I realise I am a bore about this feminist stuff. I get much eye-rolling and “here she goes again” when I speak out about this. So this time I going to try to behave differently. Not because I have less anger, but because as much fun as it is to receive hate mail and long lectures on how I ought to be nice and polite.... expressing outrage once the programme is publicised is ineffective. Nothing changes. Everyone gets defensive and stupid.

I don't believe that changes haven't happened because women haven't been nice or respectful or private enough. This isn't about asking for permission. This is about not perpetuating the status quo, everyone who cares needs to stop going along with the all-male bias. 

It is too late for this particular all-male line up. but it isn’t too late to make a tikkun, a repair. Let’s focus on Shavuot. The festival of receiving the Torah, so that it is a reflection that all the people, not just the men, received the Torah. Here is my proposal. (and this goes for all places planning Shavuot programming, not just that one synagogue)

(btw - this is not about Partnership Minyanim, women wearing teffilin, or other important issues that need to addressed about women's engagement in public prayer rituals. This is about education and having women's voices as teachers - this shouldn't be contentious and yet it still is. We can't have an honest, respectful conversation about women's spirituality if the community doesn't listen or respect women's Torah.)

To female educators: if you are invited to teach say yes. Or say: Let me think about it. And then say yes.
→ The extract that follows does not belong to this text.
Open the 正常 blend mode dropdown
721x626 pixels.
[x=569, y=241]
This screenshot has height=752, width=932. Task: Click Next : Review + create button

If you do need to say no, because of family commitments, because you don’t like teaching late at night, because of any reason really. That’s fine. It’s your prerogative to say no. No one individual woman should feel that she ought to something 'for the cause.' If you do need to say no, then recommend a couple of female colleagues and offer to make the introductions. Just please don’t say no because you don’t think you have anything to say, and question why they are inviting you. It is their decision if you are good enough, not yours. They are inviting you because they think you have something to say. So say yes.
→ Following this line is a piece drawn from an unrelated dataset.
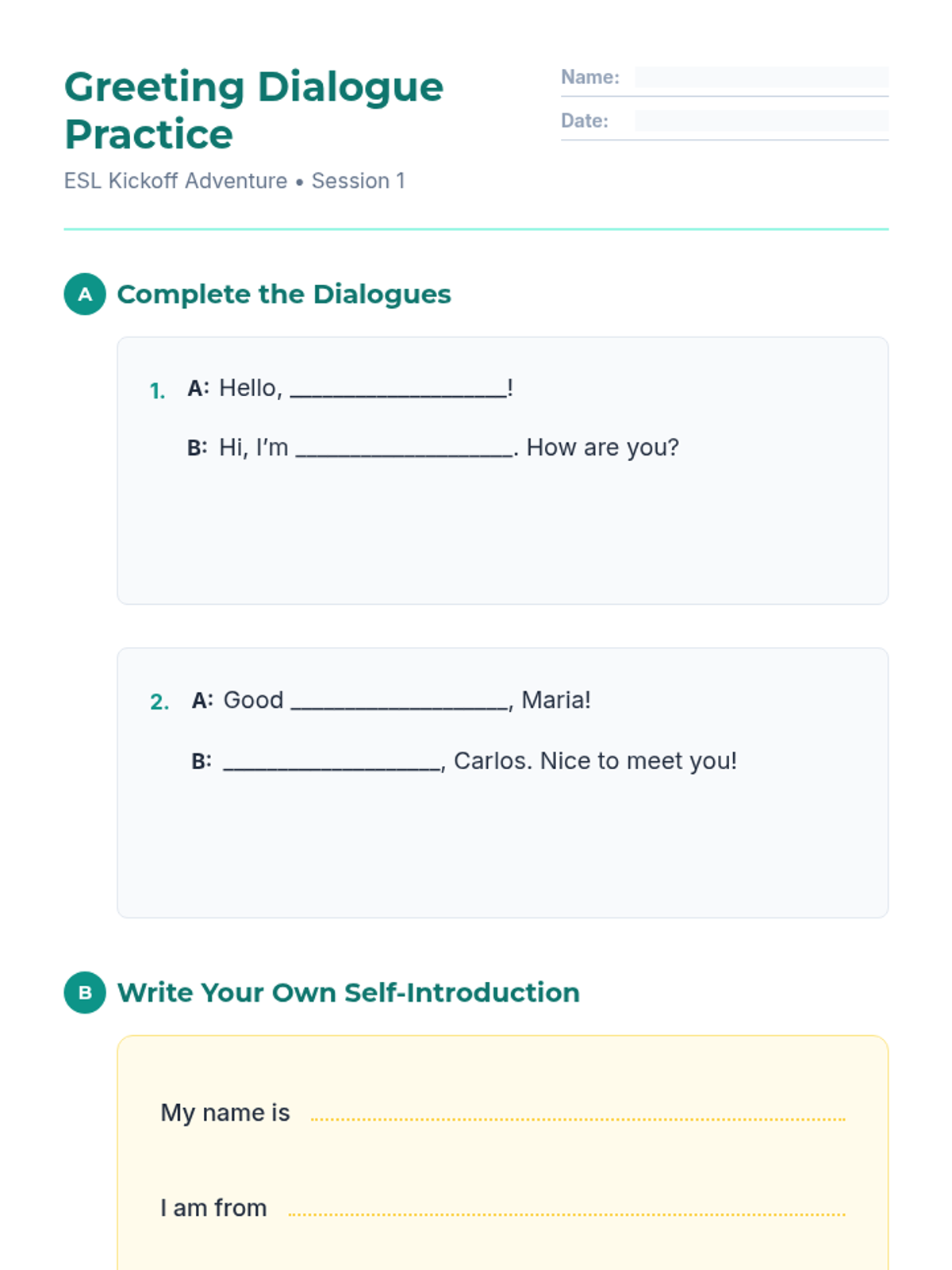Click the blank before ", Carlos"
The width and height of the screenshot is (952, 1270).
click(x=332, y=762)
To male educators: if you are invited to teach before you say yes, have the conversation about the context within which you will be presenting. Say “I just want to get a feel for the overall programme - who else is teaching/are you approaching?” If they don’t list any women’s names or a bit vague, get specific, and assert “I would prefer to be part of an education programme that respects and includes women.” And have that conversation with the programmer, yes it might be awkward, and they might not listen to you. But they respect you enough to invite you, so at least during that conversation you have an opportunity to influence and educate. Recommend female colleagues and offer to make the introductions. And look through your own research and reading. When you bring other opinions and scholarship into your teaching, how much do you learn from women scholars and writers? There is so much good writing and scholarship from women that is out there, find it and bring women’s voices into your own teaching alongside male scholars. (and teaching about female characters is not the same thing as including women’s voices) Yes, you might have other issues with the educational standards and who is invited to teach in the community, not just gender. Have those conversations as well. But don't think that just because you are male that you cannot be a feminist. You are on the right side of gender inequality, and have the privileged position of choosing to make this something you care about or walk away from. Your female colleagues do not have that choice.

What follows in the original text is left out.